Helpful Posts: 0
29th September 2012, 09:07 AM
I thought I'd post a few more images of some of the animals and a few scenes aound and about Etosha National Park in Namibia. While there is lots of wildlife, one has to keep a sharp eye open to see many of the animals, especially in remote places where they are not used to seeing people. Most of the pictures were taken from inside the truck, and I took to driving with the camera sitting on my lap, ready for use, whenever we came across something interesting.
Leaving your vehicle outside of designated areas in illegal in Etosha National Park, so many of the shots ae from the road sitting in the vehicle. Park rules also mean that your have to stay inside designated sites between sunrise and sunset, so pictures during "golden hour" are difficult to get.
Most of the wildlife shots were taken with an 80-400mm lens using a Nikon D90. All of the shots were hand-held..
This is what it is all about, the Etosha Pan; 130 km / 75mi long and up to 50 km / 30mi wide salt pan that is dry for most of the year. During the rainy season, some parts are covered by a few cm of water. With all that space, you'd think I could find a place without a tree in the shot. The tiny dots on the left are a small group of gemsbok.

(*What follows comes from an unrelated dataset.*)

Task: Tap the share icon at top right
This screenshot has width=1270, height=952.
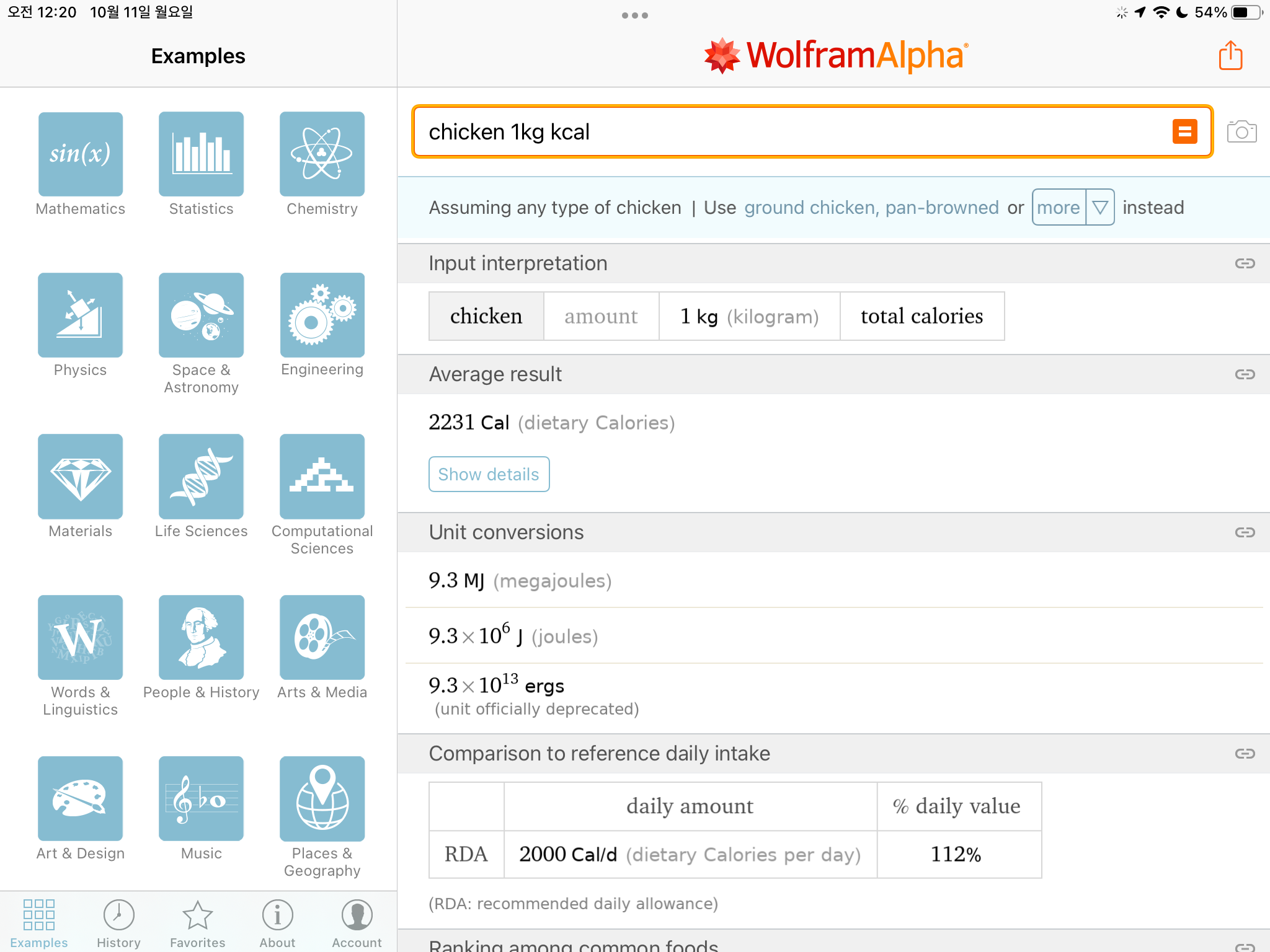Action: (x=1230, y=56)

Elephants are certainly one of the main animals every visitor wants to see. These are actual small group of desert elephant, who have adapted to life in the Namib Desert. The interesting colours on the backs of the elephants is sand, from a sand bath they had just given themselves
We were driving along road in the heading towards the northern part of Namibia, when we spotted this large group of Springbok on the road ahead of us. We stopped for a quick picture before driving on and scaring them of the road.

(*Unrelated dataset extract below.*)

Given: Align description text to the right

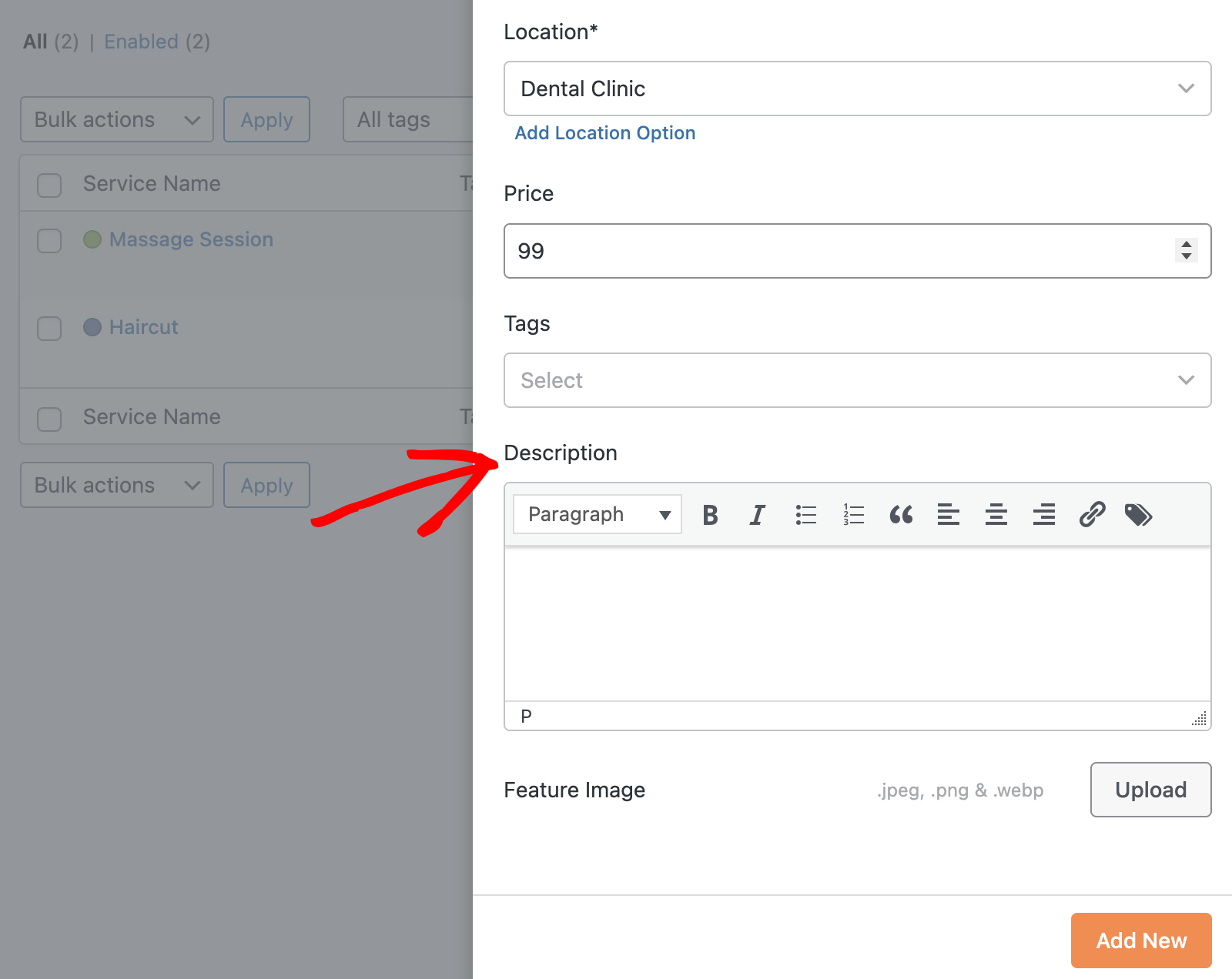Looking at the screenshot, I should click(1044, 515).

Yes, there are wild horses in the Namib Desert. There are all kinds of theories as to where they came from, but they are certainly out in the Namib, far away from and settlements.
Cape Fur Seal - The largest colony in the world is located at Cape Cross on the Skeleton Coast, some 120 km / 75mi north of Swakopmund. It was pupping season when we were there and hundreds of young seals were being born. They almost look like puppies with flippers
The western part of Etosha National Park has been closed to tourism for over 75 years, and had only been opened to visitor a few months prior to our visit. Access was restricted to people staying at Dolomite Camp, a semi-luxurious resort perched on an outcrop overlooking the western part of Etosha National Park, This is the lodge, while the sun is setting over western Etosha.
Birders head to Namibia because it has one of the most diverse bird populations in Africa. This is the Lilac Breasted Roller.
Zebras are one of the most common animals we saw in Namibia
Lions are on everyone's "must see" list, and while we heard that we had been close to seeing lions several times, we finally had a bit of good luck and ran into this lioness drinking at one of the water holes
The leopard is the one of the "big five", and the one the fewest people see. This is the one we spotted on our last day in Etosha. It had just broken off the hunt for some impala and decided to have a drink from one of the puddles in the road before heading off and out of sight.
My having my camera on my lap, ready to shoot worked out in this instance. This jackek popped out from under a culvert alongside the road and I was close ehough to get a nice head shot,
Last edited by GrumpyDiver; 29th September 2012 at 09:13 AM.
29th September 2012, 09:11 AM
lovely photos manfred, the namib is on one of our places to go list !
29th September 2012, 10:42 AM
You have some real gems there, Manfred. Thanks for sharing them along with your fascinating explanations.
Would it be too much of a crop (resulting in a portion of the image that is too small) to crop the zebra image to eliminate the two zebras on the right side? I just love the idea of emphasizing the one zebra looking over the back of the other zebra.
29th September 2012, 04:12 PM
Thanks for the comment Mike - I think I actually have a closeup of the two heads already done. I'll have to see if I can find where I put it (I've had to go to my backups for these as one of my hard drives was acting up)
29th September 2012, 10:08 PM
Excellent shots. Focus, exposure and subject material all good.
29th September 2012, 10:16 PM
Very few have the opportunity to travel to locations like this and of those that do, it is even rarer to capture images of this quality, unless you just happen to work for the likes of someone like Nat-Geo. An excellent set Manfred!
29th September 2012, 10:36 PM
A great set of shots. I particularly like the confusion in #3. Sort of trapped and not knowing what to do or where to go. Nice.